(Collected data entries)
──────────────────────────────

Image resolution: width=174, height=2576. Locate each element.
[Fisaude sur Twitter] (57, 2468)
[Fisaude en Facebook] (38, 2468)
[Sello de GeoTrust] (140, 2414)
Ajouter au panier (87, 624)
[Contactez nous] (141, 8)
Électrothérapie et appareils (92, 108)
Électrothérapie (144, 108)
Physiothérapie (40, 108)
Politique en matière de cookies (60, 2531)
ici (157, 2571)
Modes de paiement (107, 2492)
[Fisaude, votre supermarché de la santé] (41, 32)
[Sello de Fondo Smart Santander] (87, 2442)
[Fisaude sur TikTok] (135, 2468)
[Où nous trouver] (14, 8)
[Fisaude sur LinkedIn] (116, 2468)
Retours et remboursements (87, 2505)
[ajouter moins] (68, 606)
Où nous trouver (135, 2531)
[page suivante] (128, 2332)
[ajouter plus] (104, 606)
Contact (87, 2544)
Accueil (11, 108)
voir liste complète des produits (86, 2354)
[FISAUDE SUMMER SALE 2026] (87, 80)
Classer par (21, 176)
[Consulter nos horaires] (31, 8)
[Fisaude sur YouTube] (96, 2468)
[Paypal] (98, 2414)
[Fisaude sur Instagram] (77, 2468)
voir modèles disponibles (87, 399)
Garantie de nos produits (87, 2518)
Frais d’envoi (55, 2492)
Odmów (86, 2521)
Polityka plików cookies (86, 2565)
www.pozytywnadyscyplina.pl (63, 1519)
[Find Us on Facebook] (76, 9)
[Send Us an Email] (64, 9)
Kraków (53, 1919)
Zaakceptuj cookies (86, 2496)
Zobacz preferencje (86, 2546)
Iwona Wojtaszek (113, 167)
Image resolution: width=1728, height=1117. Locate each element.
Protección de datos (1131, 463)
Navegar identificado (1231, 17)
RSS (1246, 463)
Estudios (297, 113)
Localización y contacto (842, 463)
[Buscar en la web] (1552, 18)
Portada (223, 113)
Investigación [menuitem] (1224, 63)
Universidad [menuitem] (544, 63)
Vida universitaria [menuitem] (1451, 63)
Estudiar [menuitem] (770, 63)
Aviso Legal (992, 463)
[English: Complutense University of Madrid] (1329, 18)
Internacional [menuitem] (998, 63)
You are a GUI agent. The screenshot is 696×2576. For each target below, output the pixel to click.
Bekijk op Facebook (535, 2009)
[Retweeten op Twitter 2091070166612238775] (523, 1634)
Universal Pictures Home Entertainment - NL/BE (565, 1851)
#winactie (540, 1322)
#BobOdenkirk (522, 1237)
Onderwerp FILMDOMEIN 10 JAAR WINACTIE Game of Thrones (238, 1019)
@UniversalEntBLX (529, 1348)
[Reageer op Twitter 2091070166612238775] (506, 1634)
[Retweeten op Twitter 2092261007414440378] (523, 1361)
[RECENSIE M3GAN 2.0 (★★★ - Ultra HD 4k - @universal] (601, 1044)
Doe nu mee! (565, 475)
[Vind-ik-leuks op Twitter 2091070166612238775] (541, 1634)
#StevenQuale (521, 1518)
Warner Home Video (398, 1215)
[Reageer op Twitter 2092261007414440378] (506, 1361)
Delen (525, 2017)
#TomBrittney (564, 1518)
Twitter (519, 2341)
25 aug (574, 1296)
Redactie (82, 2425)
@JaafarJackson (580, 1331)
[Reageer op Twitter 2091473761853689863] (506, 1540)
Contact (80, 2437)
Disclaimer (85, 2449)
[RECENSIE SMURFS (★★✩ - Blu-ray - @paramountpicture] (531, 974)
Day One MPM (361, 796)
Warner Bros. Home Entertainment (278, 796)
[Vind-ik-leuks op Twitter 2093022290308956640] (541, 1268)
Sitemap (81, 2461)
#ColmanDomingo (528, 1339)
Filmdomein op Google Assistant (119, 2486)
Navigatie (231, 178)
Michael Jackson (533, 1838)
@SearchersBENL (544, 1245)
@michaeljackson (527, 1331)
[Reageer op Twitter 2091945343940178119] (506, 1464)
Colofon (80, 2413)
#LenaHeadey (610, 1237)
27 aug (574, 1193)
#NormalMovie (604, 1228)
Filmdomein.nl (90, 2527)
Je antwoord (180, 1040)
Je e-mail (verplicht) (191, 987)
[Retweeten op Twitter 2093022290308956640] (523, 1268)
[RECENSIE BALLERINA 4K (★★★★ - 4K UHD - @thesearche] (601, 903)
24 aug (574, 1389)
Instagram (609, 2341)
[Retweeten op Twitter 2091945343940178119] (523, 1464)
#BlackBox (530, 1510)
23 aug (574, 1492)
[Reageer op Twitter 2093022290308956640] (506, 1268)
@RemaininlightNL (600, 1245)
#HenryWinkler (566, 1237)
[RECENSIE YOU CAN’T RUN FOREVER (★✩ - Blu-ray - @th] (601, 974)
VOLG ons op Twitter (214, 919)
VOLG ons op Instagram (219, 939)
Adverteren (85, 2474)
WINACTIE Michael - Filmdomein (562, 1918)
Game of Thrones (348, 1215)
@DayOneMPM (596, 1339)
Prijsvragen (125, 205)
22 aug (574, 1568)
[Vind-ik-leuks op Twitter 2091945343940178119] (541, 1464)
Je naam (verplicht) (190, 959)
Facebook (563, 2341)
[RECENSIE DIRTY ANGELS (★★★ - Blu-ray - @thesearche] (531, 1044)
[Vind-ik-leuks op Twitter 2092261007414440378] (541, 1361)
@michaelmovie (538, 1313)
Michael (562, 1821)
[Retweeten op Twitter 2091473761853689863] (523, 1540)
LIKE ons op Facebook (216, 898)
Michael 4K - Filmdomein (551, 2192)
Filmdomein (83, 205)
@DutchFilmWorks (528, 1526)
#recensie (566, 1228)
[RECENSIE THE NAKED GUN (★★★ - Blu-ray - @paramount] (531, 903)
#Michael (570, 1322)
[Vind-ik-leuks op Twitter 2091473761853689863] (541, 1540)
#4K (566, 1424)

──────────────────────────────

Exercise directions:
Copy out every line of the data that includes "produits".

Output for this task:
voir liste complète des produits (86, 2354)
Garantie de nos produits (87, 2518)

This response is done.